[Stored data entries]

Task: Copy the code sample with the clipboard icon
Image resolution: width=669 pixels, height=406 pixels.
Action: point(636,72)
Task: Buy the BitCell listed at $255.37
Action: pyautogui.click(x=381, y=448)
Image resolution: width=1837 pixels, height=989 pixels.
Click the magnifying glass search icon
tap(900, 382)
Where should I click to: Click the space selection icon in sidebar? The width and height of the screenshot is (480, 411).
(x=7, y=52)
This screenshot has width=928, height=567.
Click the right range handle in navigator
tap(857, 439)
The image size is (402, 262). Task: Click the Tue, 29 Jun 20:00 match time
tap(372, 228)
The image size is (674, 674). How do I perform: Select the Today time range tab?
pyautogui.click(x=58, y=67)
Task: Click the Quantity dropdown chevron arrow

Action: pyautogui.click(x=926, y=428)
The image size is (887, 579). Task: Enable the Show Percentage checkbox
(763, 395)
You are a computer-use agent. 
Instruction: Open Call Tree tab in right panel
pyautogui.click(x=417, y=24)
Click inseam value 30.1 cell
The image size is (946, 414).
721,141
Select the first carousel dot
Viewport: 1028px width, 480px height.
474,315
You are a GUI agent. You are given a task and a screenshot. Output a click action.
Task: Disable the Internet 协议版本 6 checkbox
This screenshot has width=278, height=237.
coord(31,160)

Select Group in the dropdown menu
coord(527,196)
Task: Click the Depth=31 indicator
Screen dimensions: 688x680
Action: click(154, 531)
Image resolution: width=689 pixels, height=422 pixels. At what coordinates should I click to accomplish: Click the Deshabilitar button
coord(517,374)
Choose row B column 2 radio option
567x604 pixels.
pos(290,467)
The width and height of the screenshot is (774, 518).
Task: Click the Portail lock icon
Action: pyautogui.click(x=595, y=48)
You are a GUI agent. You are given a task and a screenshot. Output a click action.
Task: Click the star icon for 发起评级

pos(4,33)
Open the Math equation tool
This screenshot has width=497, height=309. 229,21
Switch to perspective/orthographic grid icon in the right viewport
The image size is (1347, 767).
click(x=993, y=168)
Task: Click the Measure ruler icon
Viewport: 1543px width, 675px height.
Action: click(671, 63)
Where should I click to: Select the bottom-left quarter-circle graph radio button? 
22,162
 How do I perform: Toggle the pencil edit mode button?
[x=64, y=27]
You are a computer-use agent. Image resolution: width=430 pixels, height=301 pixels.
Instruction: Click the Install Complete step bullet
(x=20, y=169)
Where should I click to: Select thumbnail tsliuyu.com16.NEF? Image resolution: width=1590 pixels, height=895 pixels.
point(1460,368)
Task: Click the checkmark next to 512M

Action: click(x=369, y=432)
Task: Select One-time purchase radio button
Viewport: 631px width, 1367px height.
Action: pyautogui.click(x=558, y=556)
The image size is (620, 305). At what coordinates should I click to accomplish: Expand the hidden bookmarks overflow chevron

* _What the exercise asks_:
Reproduce all of the entries above verbatim.

* _Response to this exercise_:
Task: Copy the code sample with the clipboard icon
Image resolution: width=669 pixels, height=406 pixels.
Action: point(636,72)
Task: Buy the BitCell listed at $255.37
Action: pyautogui.click(x=381, y=448)
Image resolution: width=1837 pixels, height=989 pixels.
Click the magnifying glass search icon
tap(900, 382)
Where should I click to: Click the space selection icon in sidebar? The width and height of the screenshot is (480, 411).
(x=7, y=52)
This screenshot has width=928, height=567.
Click the right range handle in navigator
tap(857, 439)
The image size is (402, 262). Task: Click the Tue, 29 Jun 20:00 match time
tap(372, 228)
The image size is (674, 674). How do I perform: Select the Today time range tab?
pyautogui.click(x=58, y=67)
Task: Click the Quantity dropdown chevron arrow

Action: pyautogui.click(x=926, y=428)
The image size is (887, 579). Task: Enable the Show Percentage checkbox
(763, 395)
You are a computer-use agent. 
Instruction: Open Call Tree tab in right panel
pyautogui.click(x=417, y=24)
Click inseam value 30.1 cell
The image size is (946, 414).
721,141
Select the first carousel dot
Viewport: 1028px width, 480px height.
474,315
You are a GUI agent. You are given a task and a screenshot. Output a click action.
Task: Disable the Internet 协议版本 6 checkbox
This screenshot has width=278, height=237.
coord(31,160)

Select Group in the dropdown menu
coord(527,196)
Task: Click the Depth=31 indicator
Screen dimensions: 688x680
Action: click(154, 531)
Image resolution: width=689 pixels, height=422 pixels. At what coordinates should I click to accomplish: Click the Deshabilitar button
coord(517,374)
Choose row B column 2 radio option
567x604 pixels.
pos(290,467)
The width and height of the screenshot is (774, 518).
Task: Click the Portail lock icon
Action: pyautogui.click(x=595, y=48)
You are a GUI agent. You are given a task and a screenshot. Output a click action.
Task: Click the star icon for 发起评级

pos(4,33)
Open the Math equation tool
This screenshot has width=497, height=309. 229,21
Switch to perspective/orthographic grid icon in the right viewport
The image size is (1347, 767).
click(x=993, y=168)
Task: Click the Measure ruler icon
Viewport: 1543px width, 675px height.
Action: click(671, 63)
Where should I click to: Select the bottom-left quarter-circle graph radio button? 
22,162
 How do I perform: Toggle the pencil edit mode button?
[x=64, y=27]
You are a computer-use agent. Image resolution: width=430 pixels, height=301 pixels.
Instruction: Click the Install Complete step bullet
(x=20, y=169)
Where should I click to: Select thumbnail tsliuyu.com16.NEF? Image resolution: width=1590 pixels, height=895 pixels.
point(1460,368)
Task: Click the checkmark next to 512M

Action: click(x=369, y=432)
Task: Select One-time purchase radio button
Viewport: 631px width, 1367px height.
Action: pyautogui.click(x=558, y=556)
The image size is (620, 305). At what coordinates should I click to accomplish: Expand the hidden bookmarks overflow chevron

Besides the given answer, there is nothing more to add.